In the case of legs, things were more complicated. The basic idea I hit upon was this: each leg would move in turn, and its tip (foot) would describe a motion where it would first go straight up, then straight across, then straight down again, making a careful and mechanical step. A leg would be composed of two parts of equal length, with a joint at the "hip" and at the "knee". Calculating backwards from where the tip needed to be would yield the rotation of both parts.

The result - it walks:

This is the point at which a less experienced programmer would be liable to think that they're nearly done. Landships are a category of construction, they can move, and their wheels and limbs animate pretty much correctly. Well...
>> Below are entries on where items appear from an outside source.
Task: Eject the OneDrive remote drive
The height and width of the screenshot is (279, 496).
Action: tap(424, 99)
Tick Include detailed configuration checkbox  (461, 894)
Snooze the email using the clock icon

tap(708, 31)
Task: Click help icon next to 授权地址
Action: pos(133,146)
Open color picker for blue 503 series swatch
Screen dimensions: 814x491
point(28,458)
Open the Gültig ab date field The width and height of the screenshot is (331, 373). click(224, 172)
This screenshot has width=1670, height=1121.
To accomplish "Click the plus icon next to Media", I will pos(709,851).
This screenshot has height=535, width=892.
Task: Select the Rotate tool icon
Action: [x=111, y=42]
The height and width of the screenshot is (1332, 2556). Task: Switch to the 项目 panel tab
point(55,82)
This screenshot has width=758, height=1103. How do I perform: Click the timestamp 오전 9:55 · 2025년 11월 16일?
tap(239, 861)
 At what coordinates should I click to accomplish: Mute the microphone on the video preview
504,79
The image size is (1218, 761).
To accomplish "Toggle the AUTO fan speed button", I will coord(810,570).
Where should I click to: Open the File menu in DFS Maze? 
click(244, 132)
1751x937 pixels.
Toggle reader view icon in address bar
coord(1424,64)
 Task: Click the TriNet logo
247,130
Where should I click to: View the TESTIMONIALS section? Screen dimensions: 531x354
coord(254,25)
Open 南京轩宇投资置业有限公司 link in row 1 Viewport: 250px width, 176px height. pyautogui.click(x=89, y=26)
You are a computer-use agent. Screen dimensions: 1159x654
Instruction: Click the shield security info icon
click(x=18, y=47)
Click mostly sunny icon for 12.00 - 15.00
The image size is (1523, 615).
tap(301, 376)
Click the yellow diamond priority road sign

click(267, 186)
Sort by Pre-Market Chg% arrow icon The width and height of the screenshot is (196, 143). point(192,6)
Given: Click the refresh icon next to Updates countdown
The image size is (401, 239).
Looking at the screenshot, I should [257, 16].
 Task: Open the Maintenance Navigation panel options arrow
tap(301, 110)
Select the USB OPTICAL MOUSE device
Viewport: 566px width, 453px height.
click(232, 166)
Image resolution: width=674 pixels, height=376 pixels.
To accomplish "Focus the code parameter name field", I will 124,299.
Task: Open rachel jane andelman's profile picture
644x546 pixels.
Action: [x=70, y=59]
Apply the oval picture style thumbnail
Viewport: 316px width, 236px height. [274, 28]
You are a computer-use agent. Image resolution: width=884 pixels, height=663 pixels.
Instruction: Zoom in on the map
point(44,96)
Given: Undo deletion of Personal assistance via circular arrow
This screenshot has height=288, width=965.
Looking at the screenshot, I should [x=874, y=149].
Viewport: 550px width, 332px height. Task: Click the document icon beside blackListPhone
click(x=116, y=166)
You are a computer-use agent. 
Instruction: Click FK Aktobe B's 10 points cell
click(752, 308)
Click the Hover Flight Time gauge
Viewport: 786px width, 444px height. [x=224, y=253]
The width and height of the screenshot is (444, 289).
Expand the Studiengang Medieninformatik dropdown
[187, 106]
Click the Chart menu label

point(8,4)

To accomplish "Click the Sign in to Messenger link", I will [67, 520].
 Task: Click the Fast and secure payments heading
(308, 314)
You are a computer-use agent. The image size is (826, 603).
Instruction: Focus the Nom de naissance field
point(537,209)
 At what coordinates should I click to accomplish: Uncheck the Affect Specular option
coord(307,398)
Turns out that all kinds of weird things happen as soon as the ground is not entirely flat. I know I am nowhere near done. Here is a partial list of everything I know I still need to do:

  • Decrease landships' collision wariness. They keep on thinking they're about to ram the ground and stop.
  • Decrease ground collision damage: minor bumps and scrapes are doing serious harm.
  • Put in real wheel graphics and rotate the wheels when they're in contact with the ground.
  • Put in real leg graphics.
  • Constrain leg joints to have a forwards- or backwards-facing knee.
  • Unify springs with legs/wheels so that landships are no longer mysteriously held aloft by invisible springs while their wheels or legs are off the ground.
  • Improve leg animation to take more time lifting the leg than putting it down, and accelerate/decelerate leg movements.
  • Position legs correctly during setup.
  • Stop moving legs when the ship isn't moving.
  • Correctly pick out new leg spots when moving backwards or being flipped.
  • Look for the most suitable leg spot within a certain distance of the optimal position.
  • Add translation values for all the new landship-related stuff.

And after all that, a naive programmer might think they're done. In reality, that's at best the halfway point. Dozens of additional smaller things will have cropped up. Still, I'm pleased: the basics have been pretty straightforward to put in, and landships is half of the new feature development for dev 7, so there's hope the next major version won't take all that long!